[Задание 1]
На каком факультете училась Лена Минц, согласно выбранному отрывку?
^^^^^^^^^^^^^^^^
Как жаль, что не видались мы в зрелые года!
И та пришла со мною, кто сердцу всех милей.
Да вот не повстречались мы в юности моей.
В юности мы делаем много ошибок. За некоторые приходится жестоко и долго расплачиваться - иногда всей жизнью. Собственной, неосторожной рукой мы сжигаем себя и своих близких. Но душа все же способна воспрянуть к новой жизни.
...И были еще девушки. Вот Лена Минц, скромная, умная, не очень красивая, но как бы созданная природой быть преданной женой и матерью. Она училась на филологическом факультете. Я бывал не раз в огромной академической квартире ее родителей. Отец Лены, Исаак Израилевич Минц, был почти официальным историографом Октябрьской революции и гражданской войны, возглавлял коллективы историков, главной задачей которых было - фальсифицировать историю революции в соответствии с требованиями Сталина и партийного руководства. И Минц был главным фальсификатором. В годы еврейского погрома это ему не помогло - он был объявлен одним из главных космополитов. Правда, очень скоро наверху вспомнили его заслуги. Кто-то, кажется Маленков, сказал ему тогда:
- Мы тебя в обиду не дадим, работай спокойно.
^^^^^^^^^^^^^^^^
[Задание 2]
Отредактируйте записи от самого начала до строки с "[Share this on X] (14, 611)" включительно: замените "Size chart" на "Size guide", а всё остальное оставьте без изменений.
^^^^^^^^^^^^^^^^
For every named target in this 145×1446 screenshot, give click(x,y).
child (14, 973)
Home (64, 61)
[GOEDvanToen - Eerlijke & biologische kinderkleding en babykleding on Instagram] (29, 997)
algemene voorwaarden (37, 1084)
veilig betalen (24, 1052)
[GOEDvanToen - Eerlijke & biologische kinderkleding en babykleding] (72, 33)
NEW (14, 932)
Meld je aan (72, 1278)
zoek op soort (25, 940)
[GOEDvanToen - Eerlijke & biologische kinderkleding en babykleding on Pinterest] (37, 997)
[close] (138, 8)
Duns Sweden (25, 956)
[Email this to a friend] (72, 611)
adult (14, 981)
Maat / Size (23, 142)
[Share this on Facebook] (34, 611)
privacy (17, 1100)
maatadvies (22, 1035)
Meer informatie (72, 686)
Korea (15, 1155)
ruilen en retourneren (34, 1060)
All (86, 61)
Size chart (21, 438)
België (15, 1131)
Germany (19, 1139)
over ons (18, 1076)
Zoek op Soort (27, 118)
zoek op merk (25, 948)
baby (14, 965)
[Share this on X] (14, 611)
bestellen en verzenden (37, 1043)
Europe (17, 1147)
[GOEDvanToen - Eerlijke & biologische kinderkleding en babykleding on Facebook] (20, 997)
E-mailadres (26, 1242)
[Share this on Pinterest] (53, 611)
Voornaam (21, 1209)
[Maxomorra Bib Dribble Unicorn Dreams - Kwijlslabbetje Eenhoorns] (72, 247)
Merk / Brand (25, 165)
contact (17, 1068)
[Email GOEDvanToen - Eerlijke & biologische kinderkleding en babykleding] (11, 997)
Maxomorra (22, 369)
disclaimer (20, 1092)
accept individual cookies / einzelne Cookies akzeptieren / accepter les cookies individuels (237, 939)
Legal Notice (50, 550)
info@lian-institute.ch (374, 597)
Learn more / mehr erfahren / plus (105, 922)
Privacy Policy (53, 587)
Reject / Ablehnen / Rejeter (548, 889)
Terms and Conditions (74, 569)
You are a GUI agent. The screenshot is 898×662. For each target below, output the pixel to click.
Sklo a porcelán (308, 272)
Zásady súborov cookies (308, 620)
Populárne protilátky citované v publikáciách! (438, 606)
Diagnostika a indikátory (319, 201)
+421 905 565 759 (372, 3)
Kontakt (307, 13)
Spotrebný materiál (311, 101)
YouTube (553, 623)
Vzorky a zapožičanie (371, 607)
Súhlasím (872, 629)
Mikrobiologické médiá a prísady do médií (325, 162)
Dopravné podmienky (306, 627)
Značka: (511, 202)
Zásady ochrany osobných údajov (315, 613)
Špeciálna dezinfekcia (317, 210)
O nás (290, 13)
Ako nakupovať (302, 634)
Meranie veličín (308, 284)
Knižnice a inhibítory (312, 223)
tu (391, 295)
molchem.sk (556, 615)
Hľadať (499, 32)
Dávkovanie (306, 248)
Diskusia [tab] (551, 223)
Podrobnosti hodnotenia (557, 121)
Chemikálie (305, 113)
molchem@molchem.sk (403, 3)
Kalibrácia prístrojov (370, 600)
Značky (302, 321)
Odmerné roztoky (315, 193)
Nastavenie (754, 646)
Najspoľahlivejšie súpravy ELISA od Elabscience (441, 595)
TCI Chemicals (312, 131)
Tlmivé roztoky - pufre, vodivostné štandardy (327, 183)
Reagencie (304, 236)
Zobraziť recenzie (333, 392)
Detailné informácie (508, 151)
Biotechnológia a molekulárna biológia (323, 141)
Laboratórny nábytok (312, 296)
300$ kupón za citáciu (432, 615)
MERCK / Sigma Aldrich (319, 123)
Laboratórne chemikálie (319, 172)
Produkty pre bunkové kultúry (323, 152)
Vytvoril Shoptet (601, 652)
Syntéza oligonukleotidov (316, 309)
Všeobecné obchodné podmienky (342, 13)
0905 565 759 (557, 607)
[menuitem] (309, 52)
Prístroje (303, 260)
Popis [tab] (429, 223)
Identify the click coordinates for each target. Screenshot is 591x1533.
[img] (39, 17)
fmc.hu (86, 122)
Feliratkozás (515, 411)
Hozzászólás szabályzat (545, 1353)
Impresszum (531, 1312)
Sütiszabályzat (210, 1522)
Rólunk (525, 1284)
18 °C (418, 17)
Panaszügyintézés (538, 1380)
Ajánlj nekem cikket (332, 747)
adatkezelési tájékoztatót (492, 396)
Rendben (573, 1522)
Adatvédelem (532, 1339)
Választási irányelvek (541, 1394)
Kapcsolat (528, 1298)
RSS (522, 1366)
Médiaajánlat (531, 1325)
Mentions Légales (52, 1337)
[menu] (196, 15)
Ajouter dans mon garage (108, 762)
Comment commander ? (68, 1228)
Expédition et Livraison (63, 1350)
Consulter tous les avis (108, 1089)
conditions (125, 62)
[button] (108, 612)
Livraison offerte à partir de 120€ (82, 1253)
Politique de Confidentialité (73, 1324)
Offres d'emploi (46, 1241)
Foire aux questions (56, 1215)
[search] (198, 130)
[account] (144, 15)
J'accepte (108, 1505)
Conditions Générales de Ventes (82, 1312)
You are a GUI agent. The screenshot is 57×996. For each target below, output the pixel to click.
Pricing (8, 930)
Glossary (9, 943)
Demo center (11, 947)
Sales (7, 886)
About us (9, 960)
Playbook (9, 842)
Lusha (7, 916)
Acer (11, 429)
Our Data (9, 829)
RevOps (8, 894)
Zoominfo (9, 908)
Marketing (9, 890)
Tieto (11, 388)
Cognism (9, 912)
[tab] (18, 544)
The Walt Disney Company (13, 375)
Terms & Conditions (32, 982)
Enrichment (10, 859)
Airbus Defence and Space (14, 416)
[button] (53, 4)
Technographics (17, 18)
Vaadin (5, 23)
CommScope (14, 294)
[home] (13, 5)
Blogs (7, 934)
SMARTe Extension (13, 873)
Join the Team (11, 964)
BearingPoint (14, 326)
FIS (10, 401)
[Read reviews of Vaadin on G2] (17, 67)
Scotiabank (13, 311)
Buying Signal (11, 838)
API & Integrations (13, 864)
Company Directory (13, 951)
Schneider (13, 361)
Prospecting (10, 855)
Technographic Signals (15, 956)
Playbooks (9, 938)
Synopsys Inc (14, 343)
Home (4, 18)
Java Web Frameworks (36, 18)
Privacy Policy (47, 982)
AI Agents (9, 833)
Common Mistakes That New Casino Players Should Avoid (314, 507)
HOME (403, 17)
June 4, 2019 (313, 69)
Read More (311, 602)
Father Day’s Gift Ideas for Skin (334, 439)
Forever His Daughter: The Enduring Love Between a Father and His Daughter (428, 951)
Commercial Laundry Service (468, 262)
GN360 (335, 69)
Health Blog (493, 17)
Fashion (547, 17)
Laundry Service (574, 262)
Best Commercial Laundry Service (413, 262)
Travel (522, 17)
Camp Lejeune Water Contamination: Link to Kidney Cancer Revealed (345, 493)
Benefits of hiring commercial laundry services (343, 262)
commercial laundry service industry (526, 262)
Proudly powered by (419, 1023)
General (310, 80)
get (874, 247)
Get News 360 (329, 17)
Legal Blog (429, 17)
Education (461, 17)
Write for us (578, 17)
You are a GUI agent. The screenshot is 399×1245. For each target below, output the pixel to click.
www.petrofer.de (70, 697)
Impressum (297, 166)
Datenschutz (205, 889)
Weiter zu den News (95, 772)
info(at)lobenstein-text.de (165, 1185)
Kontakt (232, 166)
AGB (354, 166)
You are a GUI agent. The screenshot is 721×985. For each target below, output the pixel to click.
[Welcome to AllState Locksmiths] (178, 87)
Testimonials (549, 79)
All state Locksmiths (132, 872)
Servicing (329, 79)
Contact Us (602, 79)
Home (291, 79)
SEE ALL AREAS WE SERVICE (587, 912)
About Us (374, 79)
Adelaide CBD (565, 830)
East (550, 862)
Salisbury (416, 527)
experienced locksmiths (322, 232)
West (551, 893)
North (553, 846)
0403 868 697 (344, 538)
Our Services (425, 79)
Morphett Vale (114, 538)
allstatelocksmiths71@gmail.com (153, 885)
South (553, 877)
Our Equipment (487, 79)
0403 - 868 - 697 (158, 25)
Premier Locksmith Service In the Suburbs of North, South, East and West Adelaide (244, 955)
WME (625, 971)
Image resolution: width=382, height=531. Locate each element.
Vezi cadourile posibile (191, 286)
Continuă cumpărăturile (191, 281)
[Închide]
^^^^^^^^^^^^^^^^
[Ответ на задание 1]
На филологическом факультете.

[Ответ на задание 2]
For every named target in this 145×1446 screenshot, give click(x,y).
child (14, 973)
Home (64, 61)
[GOEDvanToen - Eerlijke & biologische kinderkleding en babykleding on Instagram] (29, 997)
algemene voorwaarden (37, 1084)
veilig betalen (24, 1052)
[GOEDvanToen - Eerlijke & biologische kinderkleding en babykleding] (72, 33)
NEW (14, 932)
Meld je aan (72, 1278)
zoek op soort (25, 940)
[GOEDvanToen - Eerlijke & biologische kinderkleding en babykleding on Pinterest] (37, 997)
[close] (138, 8)
Duns Sweden (25, 956)
[Email this to a friend] (72, 611)
adult (14, 981)
Maat / Size (23, 142)
[Share this on Facebook] (34, 611)
privacy (17, 1100)
maatadvies (22, 1035)
Meer informatie (72, 686)
Korea (15, 1155)
ruilen en retourneren (34, 1060)
All (86, 61)
Size guide (21, 438)
België (15, 1131)
Germany (19, 1139)
over ons (18, 1076)
Zoek op Soort (27, 118)
zoek op merk (25, 948)
baby (14, 965)
[Share this on X] (14, 611)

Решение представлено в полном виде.